READING TEXT:
────────────────────────────────────────
Immigration Judge: Pallavi S. Shirole
________________
Argued on March 10, 2021
Before: SMITH, Chief Judge, McKEE and AMBRO, Circuit
Judges
(Opinion filed: July 17, 2021)
Judge Smith was Chief Judge at the time this appeal was
argued. Judge Smith completed his term as Chief Judge and
assumed senior status on December 4, 2021.
Charles W. Stotter, Esquire
Carlton Fields, P.A.
180 Park Avenue, Suite 106
Florham Park, New Jersey 07932
Robert D. Helfand, Esquire (Argued)
Office of the Connecticut State Comptroller
Retirement Services Division
165 Capitol Avenue
Hartford, CT 06103
Counsel for Petitioner
Jeffrey Bossert Clark, Esquire
Anthony C. Payne, Esquire
Lance J. Lolley, Esquire (Argued)
────────────────────────────────────────
DATA:

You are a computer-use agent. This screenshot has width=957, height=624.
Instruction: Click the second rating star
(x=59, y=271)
────────────────────────────────────────
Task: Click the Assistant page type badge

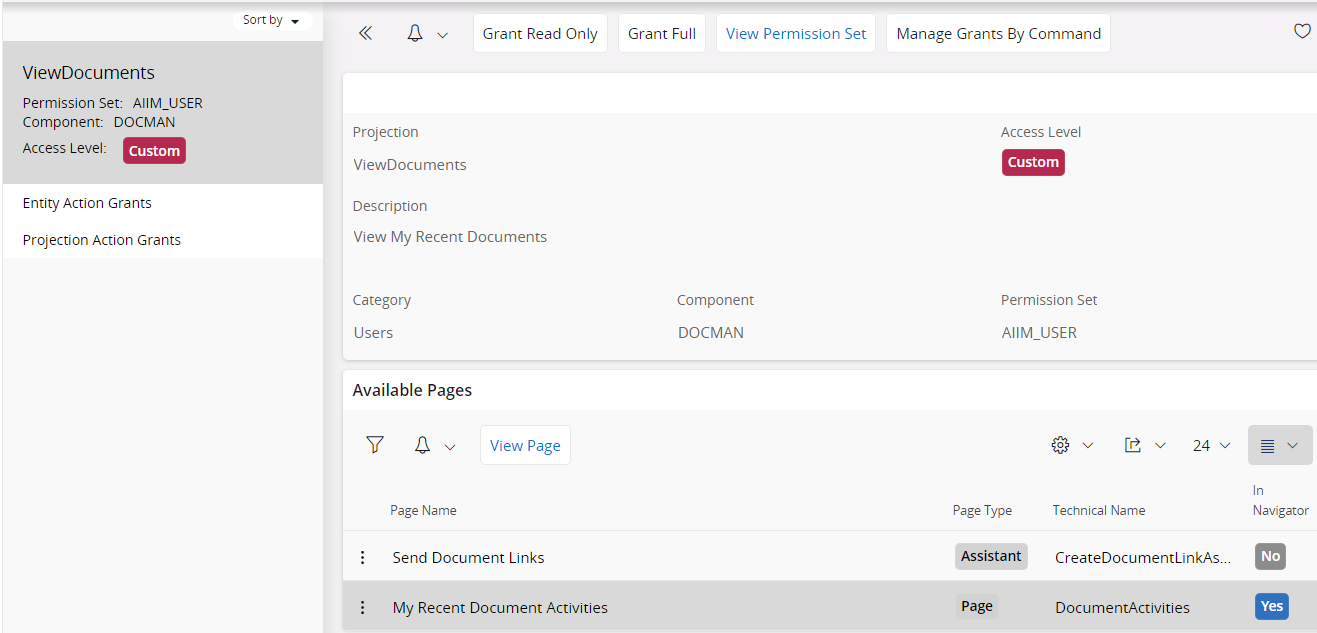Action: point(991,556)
────────────────────────────────────────
TASK REQUIREMENTS:
1. List every attorney in the court opinion excerpt whose name is followed by "Esquire."
2. Extend the court opinion excerpt, picking up right after "Lance J. Lolley, Esquire (Argued)".
You won't need the data for any of this.

WRITTEN RESPONSES:
1.
Charles W. Stotter
Robert D. Helfand
Jeffrey Bossert Clark
Anthony C. Payne
Lance J. Lolley

2.
Office of Immigration Litigation
Civil Division
U.S. Department of Justice
P.O. Box 878, Ben Franklin Station
Washington, D.C. 20044
Counsel for Respondent
________________
OPINION OF THE COURT
________________
McKEE, Circuit Judge
Jorge Luis Valarezo-Tirado petitions this Court for
review of an Immigration Judge’s reinstatement of his prior
order of removal. The IJ affirmed a Department of Homeland
Security (DHS) asylum officer’s determination that Valarezo-
Tirado did not have a reasonable fear of torture as required
for relief under the Convention Against Torture (CAT) or a
reasonable fear of persecution as required for asylum and
withholding of removal. Valarezo-Tirado appeals the IJ’s
denial of his CAT claim. For the reasons that follow, we will
grant the petition for review and vacate the IJ’s decision and
order and remand for further proceedings.
2
I.
A. Factual Background and Procedural History
Jorge Luis Valarezo-Tirado, an Ecuadorian citizen,
entered the United States illegally in 2017. He was
subsequently detained by DHS, and in January 2020, DHS
reinstated a prior order of his removal.1 However, before he
was actually removed, DHS conducted a reasonable fear
interview in front of an asylum officer because Valarezo-
Tirado claimed a fear of persecution if he were returned to
Ecuador. That interview began on February 20, 2020. At the
start of the interview, Valarezo-Tirado was twice informed of
his right to postpone the interview for up to 48 hours to
procure an attorney. He was also provided with a list of pro
bono and low-cost attorneys who may be willing to represent
him. However, both times he was asked, he declined, and
decided to proceed with the interview that day without an
attorney.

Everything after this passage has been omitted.